TASK INSTRUCTIONS
Output, without any change, the listing below from its opening line up to and including the line with "OK (1233, 60)".
###
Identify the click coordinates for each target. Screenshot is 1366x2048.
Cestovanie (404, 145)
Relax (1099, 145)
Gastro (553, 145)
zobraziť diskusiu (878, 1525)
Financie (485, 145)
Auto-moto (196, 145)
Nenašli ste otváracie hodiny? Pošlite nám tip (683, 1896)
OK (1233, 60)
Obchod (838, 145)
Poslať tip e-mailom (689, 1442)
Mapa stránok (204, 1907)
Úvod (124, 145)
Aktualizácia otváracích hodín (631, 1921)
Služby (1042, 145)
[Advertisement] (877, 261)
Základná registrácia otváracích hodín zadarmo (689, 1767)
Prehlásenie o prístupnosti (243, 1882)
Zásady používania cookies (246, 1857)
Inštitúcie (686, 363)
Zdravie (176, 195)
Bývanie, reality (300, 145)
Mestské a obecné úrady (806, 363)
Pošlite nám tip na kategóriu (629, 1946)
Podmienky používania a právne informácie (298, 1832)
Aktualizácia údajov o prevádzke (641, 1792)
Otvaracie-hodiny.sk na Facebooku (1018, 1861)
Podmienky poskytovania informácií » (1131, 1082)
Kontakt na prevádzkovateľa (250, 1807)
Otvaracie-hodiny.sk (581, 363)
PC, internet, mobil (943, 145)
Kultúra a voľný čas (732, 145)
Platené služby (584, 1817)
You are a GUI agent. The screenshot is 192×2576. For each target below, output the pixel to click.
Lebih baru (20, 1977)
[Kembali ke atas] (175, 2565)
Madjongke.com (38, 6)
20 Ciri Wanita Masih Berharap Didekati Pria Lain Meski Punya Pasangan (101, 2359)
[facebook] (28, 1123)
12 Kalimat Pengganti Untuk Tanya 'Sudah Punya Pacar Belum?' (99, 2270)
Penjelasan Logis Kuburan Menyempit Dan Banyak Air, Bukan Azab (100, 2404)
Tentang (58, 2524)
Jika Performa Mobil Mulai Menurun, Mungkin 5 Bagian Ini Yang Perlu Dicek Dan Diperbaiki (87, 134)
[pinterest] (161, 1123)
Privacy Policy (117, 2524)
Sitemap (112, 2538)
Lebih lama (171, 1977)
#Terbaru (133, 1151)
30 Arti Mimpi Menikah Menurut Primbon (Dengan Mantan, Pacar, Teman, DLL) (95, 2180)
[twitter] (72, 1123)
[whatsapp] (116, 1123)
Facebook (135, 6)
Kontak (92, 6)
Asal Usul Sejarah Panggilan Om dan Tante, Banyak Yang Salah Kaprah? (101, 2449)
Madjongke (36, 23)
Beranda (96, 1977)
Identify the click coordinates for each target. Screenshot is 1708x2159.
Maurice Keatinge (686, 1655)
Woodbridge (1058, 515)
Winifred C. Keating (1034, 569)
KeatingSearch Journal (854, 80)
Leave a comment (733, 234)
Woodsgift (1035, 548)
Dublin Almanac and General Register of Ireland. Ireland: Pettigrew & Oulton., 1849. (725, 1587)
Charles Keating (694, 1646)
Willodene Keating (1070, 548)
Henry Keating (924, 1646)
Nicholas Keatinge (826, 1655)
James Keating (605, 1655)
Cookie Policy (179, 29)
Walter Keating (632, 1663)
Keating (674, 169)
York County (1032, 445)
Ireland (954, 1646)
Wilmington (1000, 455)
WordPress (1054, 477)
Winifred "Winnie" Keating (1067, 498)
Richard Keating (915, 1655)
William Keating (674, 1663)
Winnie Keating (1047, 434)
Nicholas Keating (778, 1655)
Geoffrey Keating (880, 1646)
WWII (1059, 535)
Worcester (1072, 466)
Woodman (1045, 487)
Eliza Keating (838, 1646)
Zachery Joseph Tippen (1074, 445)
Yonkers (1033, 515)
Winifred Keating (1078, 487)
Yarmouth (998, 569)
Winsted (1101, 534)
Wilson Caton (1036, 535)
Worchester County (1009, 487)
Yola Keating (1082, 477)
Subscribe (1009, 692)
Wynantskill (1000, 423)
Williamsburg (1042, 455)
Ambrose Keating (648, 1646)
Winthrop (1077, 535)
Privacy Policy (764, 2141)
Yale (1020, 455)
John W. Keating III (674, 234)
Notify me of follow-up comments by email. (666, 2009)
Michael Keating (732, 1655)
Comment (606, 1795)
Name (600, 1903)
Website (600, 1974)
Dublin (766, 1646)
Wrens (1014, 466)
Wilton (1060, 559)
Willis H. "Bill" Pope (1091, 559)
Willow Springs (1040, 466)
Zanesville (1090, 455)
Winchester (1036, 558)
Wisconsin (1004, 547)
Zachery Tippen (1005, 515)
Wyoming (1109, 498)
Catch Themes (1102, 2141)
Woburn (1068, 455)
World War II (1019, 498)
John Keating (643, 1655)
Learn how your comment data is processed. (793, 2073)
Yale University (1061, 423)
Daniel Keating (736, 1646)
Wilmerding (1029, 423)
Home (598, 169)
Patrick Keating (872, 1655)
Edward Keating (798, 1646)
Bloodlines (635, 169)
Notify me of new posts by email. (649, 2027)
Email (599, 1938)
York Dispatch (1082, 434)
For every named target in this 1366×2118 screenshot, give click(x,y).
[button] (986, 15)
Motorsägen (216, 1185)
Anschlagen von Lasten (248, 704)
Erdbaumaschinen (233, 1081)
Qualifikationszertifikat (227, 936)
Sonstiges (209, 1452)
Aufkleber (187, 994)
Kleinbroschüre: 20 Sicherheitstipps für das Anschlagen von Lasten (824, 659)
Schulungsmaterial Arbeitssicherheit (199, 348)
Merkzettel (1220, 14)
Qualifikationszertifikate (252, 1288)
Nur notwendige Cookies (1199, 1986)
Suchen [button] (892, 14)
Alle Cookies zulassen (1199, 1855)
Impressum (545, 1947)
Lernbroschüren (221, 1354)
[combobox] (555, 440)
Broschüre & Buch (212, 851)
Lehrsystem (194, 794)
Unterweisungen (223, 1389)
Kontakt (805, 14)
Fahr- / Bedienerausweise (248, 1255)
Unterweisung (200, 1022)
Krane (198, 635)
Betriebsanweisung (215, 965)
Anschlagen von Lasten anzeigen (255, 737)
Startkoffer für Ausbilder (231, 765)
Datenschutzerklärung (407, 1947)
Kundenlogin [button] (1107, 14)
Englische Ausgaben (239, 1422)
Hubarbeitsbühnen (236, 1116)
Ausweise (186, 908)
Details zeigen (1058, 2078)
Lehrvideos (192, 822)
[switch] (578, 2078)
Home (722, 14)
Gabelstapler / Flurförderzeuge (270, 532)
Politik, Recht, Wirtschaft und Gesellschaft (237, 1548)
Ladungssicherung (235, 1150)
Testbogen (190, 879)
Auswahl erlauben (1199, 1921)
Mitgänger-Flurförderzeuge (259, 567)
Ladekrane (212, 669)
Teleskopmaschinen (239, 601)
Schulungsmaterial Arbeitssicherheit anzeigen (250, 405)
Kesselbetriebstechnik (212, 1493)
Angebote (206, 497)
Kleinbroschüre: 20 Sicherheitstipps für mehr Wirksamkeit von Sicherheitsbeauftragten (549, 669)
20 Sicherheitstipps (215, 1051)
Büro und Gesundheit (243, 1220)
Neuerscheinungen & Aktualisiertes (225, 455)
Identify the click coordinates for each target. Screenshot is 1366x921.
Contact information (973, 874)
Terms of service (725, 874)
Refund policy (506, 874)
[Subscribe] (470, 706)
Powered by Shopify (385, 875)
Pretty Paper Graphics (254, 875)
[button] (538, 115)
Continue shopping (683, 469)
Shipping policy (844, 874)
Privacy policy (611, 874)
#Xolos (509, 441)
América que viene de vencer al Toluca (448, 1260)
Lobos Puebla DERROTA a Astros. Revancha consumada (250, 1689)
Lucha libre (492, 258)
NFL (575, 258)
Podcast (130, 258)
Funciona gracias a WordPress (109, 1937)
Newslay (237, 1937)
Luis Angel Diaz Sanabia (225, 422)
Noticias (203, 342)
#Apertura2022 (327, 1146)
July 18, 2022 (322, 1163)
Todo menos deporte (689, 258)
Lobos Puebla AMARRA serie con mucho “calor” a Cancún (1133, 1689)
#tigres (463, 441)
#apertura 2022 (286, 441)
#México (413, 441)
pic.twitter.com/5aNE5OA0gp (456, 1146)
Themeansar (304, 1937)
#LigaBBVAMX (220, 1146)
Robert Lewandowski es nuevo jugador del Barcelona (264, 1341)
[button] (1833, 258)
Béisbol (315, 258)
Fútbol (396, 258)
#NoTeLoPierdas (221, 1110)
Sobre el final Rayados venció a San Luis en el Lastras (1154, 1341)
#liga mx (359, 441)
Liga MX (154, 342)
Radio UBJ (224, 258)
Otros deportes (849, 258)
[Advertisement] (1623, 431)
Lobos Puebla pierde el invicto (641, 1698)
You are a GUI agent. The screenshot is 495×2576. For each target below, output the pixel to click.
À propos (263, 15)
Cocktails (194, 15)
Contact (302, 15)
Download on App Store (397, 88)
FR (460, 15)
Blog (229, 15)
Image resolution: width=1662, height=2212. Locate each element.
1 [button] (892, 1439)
###
RESPONSE
Identify the click coordinates for each target. Screenshot is 1366x2048.
Cestovanie (404, 145)
Relax (1099, 145)
Gastro (553, 145)
zobraziť diskusiu (878, 1525)
Financie (485, 145)
Auto-moto (196, 145)
Nenašli ste otváracie hodiny? Pošlite nám tip (683, 1896)
OK (1233, 60)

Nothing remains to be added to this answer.